In a newsletter he published online Monday, Republican Rep. Francis Awerkamp, St. Marys, detailed his thoughts on legislative issues, such as taxes, education and abortion, and spoke against what he called the “homosexual agenda” and organizers who brought students to the Capitol building in March to advocate for LGBTQ people.
In the newsletter, Awerkamp said several “attempts to undermine parental rights or advance the progressive agenda against the natural law were defeated this year.”
The newsletter didn’t point to a specific bill, and Awerkamp declined to be interviewed Wednesday.

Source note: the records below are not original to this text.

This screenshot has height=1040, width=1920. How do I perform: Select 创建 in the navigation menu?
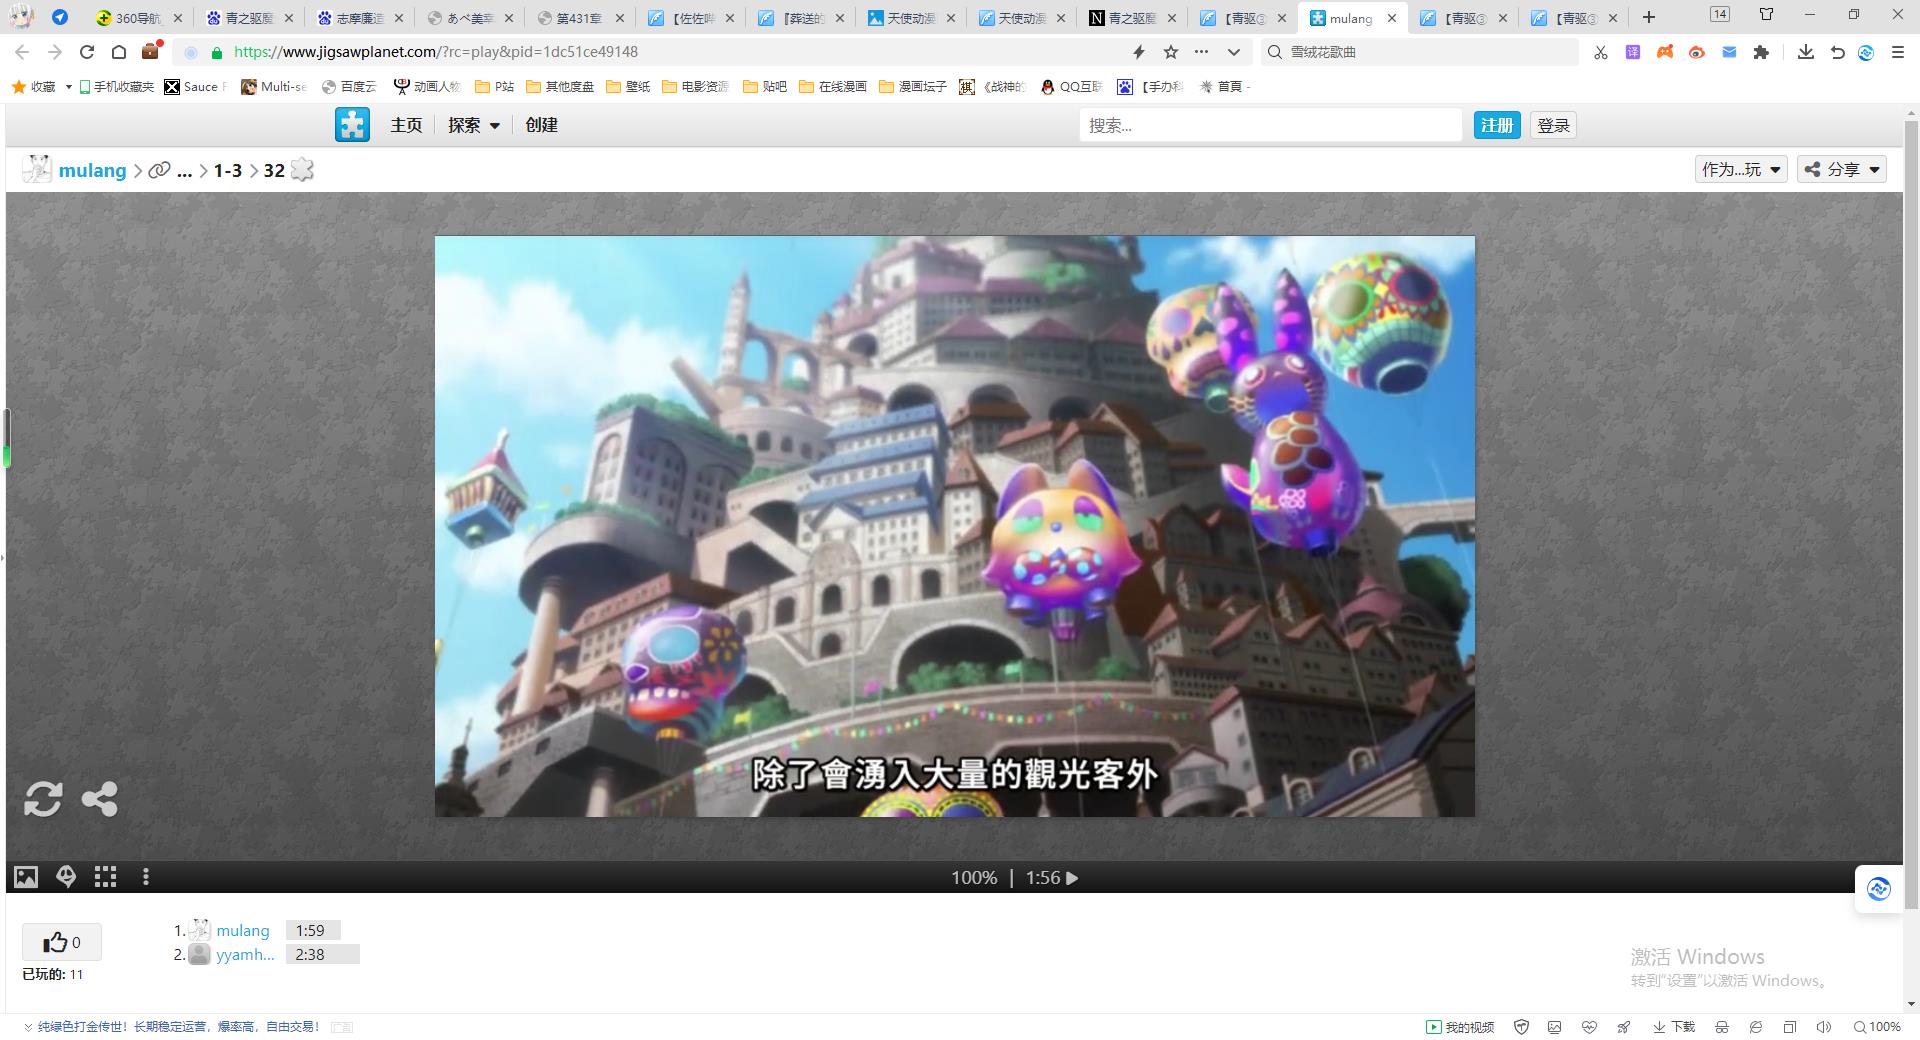(541, 125)
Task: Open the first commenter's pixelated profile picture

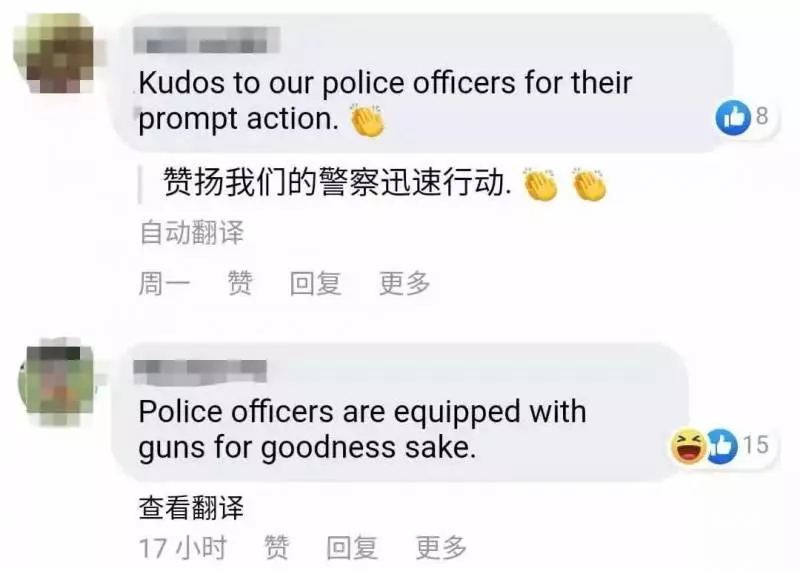Action: coord(54,54)
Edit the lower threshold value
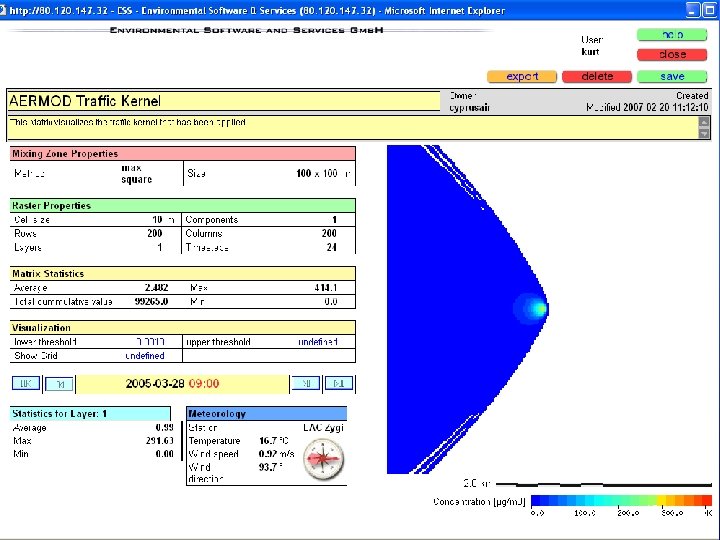 pos(149,342)
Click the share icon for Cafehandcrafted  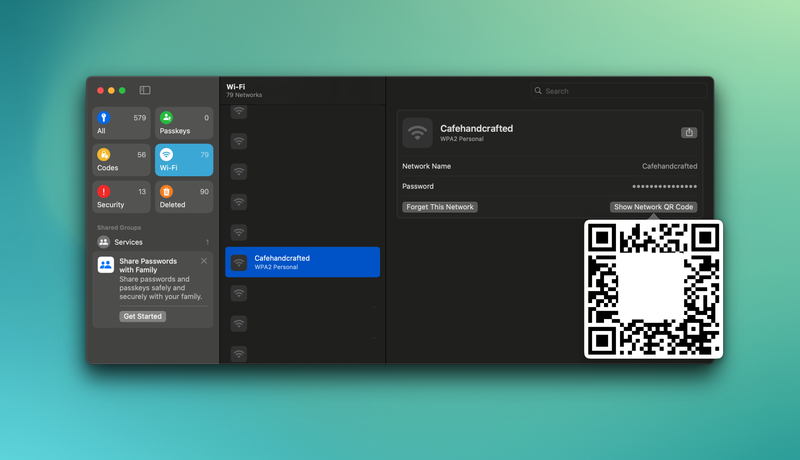[689, 132]
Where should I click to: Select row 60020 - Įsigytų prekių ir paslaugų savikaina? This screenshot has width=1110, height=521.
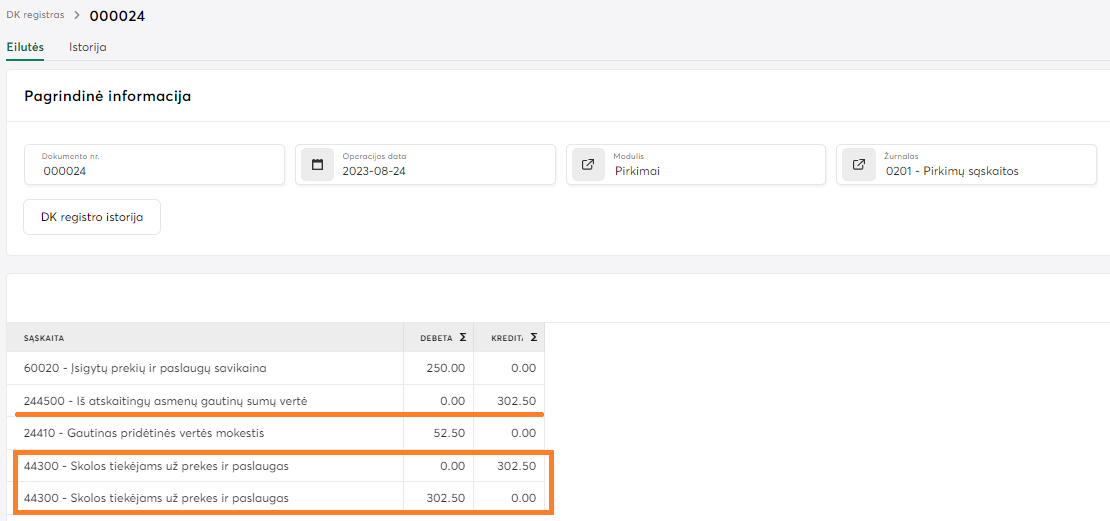(x=145, y=368)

Equality Kansas, a pro-LGBTQ group, supported several bills during the legislative session that would have barred taxpayer-funded campus organizations from removing members because of religious differences, banned conversion therapy for minors, repealed laws that only support heterosexual marriage, prohibited discrimination on the basis of sexual orientation and gender identity, and repealed a law making same-sex relations illegal, according to a summary paper from the group.
In his newsletter, Awerkamp said he encountered a group of students at the Capitol advocating for transgender issues and said “a man is a man, a woman is a woman, and marriage is between a man and a woman, and this is a reality that we can not change.” He said a trans woman teacher “quickly led the students away” after that. In the newsletter, he said Kansas should “stop using taxpayer dollars to teach, promote and encourage the homosexual agenda.”

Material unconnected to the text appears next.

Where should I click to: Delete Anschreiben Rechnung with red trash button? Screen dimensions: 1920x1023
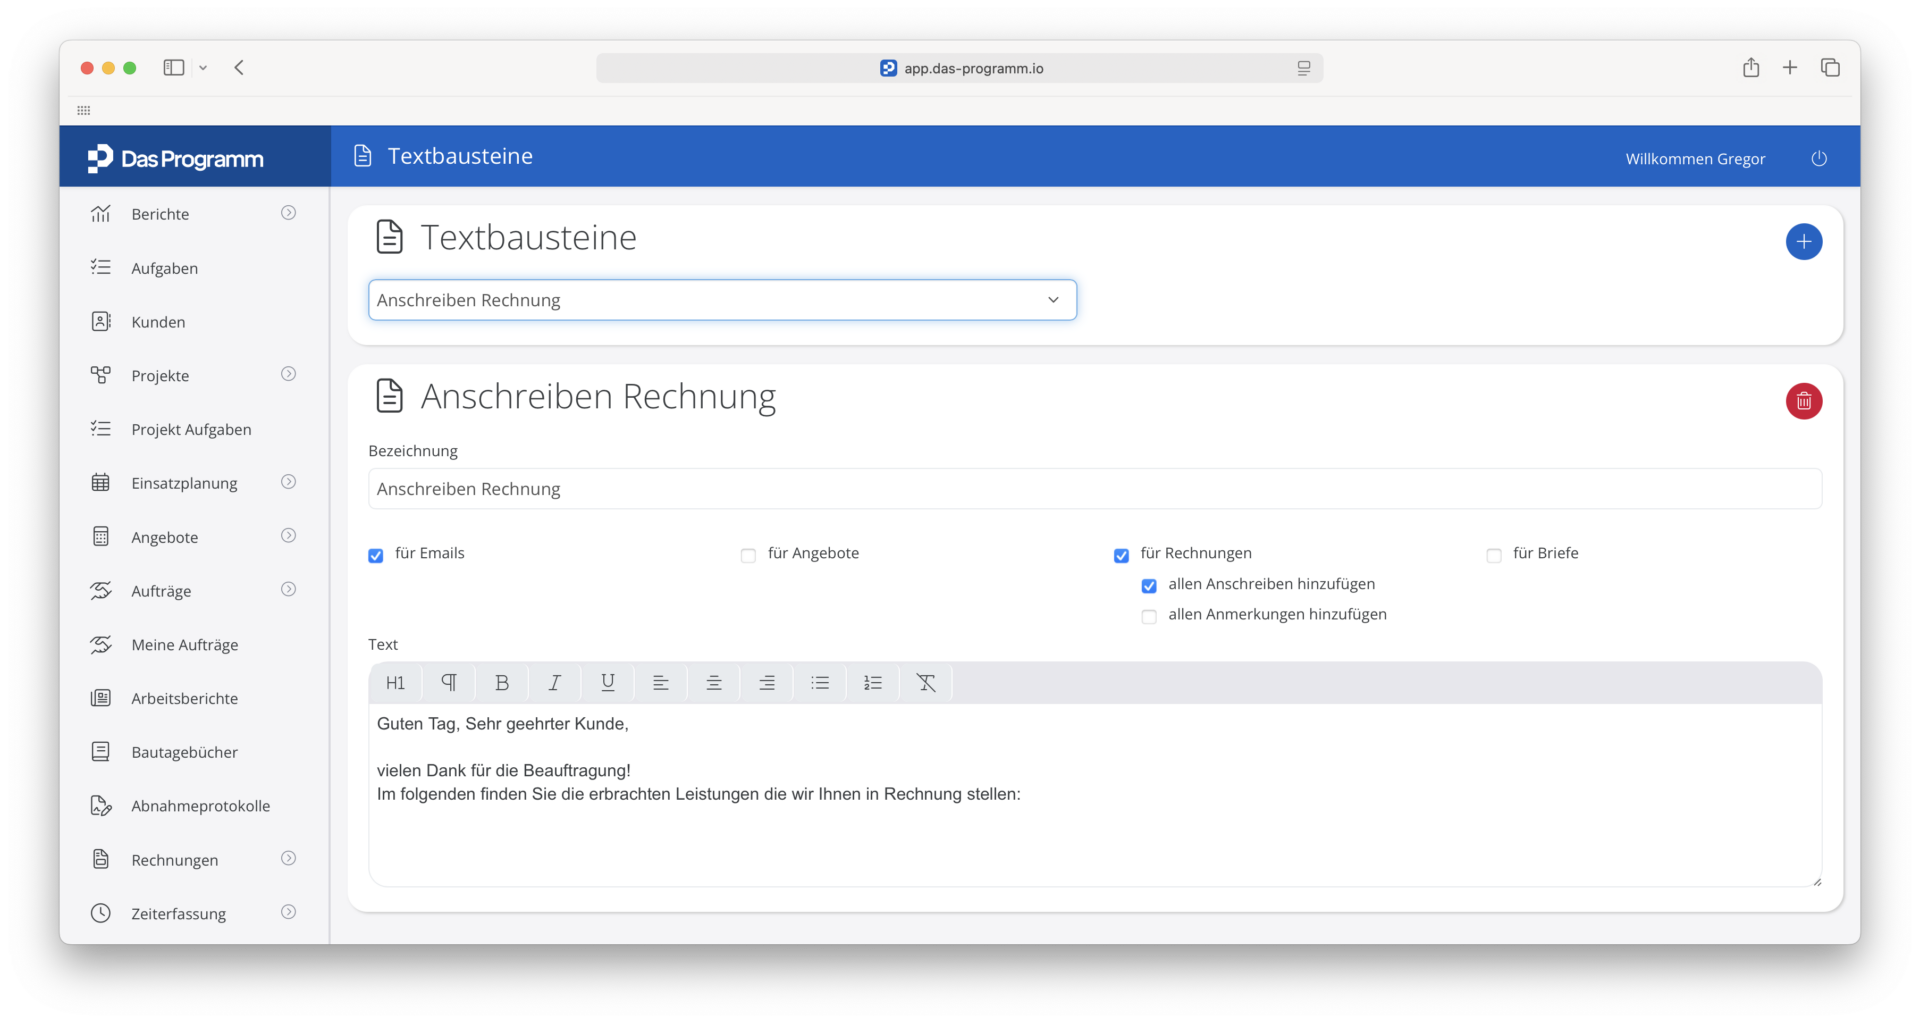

Stephanie Mott, Equality Kansas vice chair, said she didn’t know of any government-funded efforts to advocate for LGBTQ issues.
“I’m sure that there are not,” Mott said.
Equality Kansas Executive Director Tom Witt said the only trans teacher present at the event in March was wearing pants and didn’t speak with Awerkamp. He said Awerkamp’s description of the teacher as a “man wearing a skirt ‘identifying’ as a woman” was “beyond offensive and demeaning.”
“I think everybody’s entitled to their opinion, and I’m thankful that this isn’t the majority opinion in the United States anymore,” Mott said.
Witt said Awerkamp should recognize same-sex marriage is legal in the U.S.
Mott, a trans woman, said telling trans people how they should identify could increase their risk of committing suicide or being abused. She added trans people have a right to access their government and demonstrate at the Capitol.